Former FBI counterintelligence agent Peter Strzok compared former President Trump’s recent attacks on the Department of Justice, specifically the classified papers case, to those of authoritarians “around the world.”
“The problem isn’t so much that he immediately turns to try to fundraise from it; the problem is that he’s doing what authoritarians all over the world do,” Strzok told MSNBC’s Alex Witt on Sunday. “He is portraying his opponents in a negative light.” In flowery, horrible terms, he portrays his opponents as people who are not only out to get him, but also out to kill him.
Strzok’s comments follow the former president’s bogus allegation in a fundraising email last week that President Biden and the FBI were “locked and loaded and ready to take me out” during law enforcement’s 2022 search for sensitive papers at his Mar-a-Lago home.
The former president was referring to the “deadly force” doctrine, which effectively bars the use of force unless “necessary.” It is a routine policy that applies to all searches, including the document probe at Biden’s Delaware residence.
Strzok called Trump’s claims “utterly false,” noting that he has heard the same statement hundreds of times over his career.
Following the former president’s assertions, special counsel Jack Smith urged Judge Aileen Cannon, who is supervising the case, on Friday to prevent Trump from discussing the matter in a way that could threaten law enforcement.
Cannon postponed the case indefinitely earlier this month, pushing certain court sessions into late July but rejecting establishing a trial date. She attributed the delay to the need to determine the presentation of the secret materials at trial.

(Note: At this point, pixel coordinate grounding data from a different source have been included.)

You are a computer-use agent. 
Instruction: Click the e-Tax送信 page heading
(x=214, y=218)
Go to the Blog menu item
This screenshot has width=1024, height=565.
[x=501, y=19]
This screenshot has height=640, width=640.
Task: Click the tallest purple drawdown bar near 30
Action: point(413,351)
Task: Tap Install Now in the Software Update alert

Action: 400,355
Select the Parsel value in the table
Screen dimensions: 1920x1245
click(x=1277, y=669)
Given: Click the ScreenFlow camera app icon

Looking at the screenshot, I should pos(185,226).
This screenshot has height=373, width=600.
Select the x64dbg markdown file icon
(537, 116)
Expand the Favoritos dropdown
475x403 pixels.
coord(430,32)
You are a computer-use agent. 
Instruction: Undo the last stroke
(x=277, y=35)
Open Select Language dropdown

Others sounded the alarm following Trump’s remarks, labeling the rhetoric alarming. Former FBI Director James Comey expressed concern that the former president “is coming” for the justice system. Attorney General Merrick Garland also described the remarks as “extremely dangerous.”
Strzok said that Trump’s statement was dark because “if and when he returns to power, he’s normalized this image to provide a justification to go out and investigate people, to go out and round up people he’s called vermin.”
“It normalizes this idea that the other side is trying to use violence against me, and therefore, I’m justified in using violence against them,” he stated. “It’s a troubling development, and it should stop.”
Strzok expressed optimism that Trump’s nominee Cannon will respond to Smith’s lawsuit and end the former president’s “outrageous behavior.”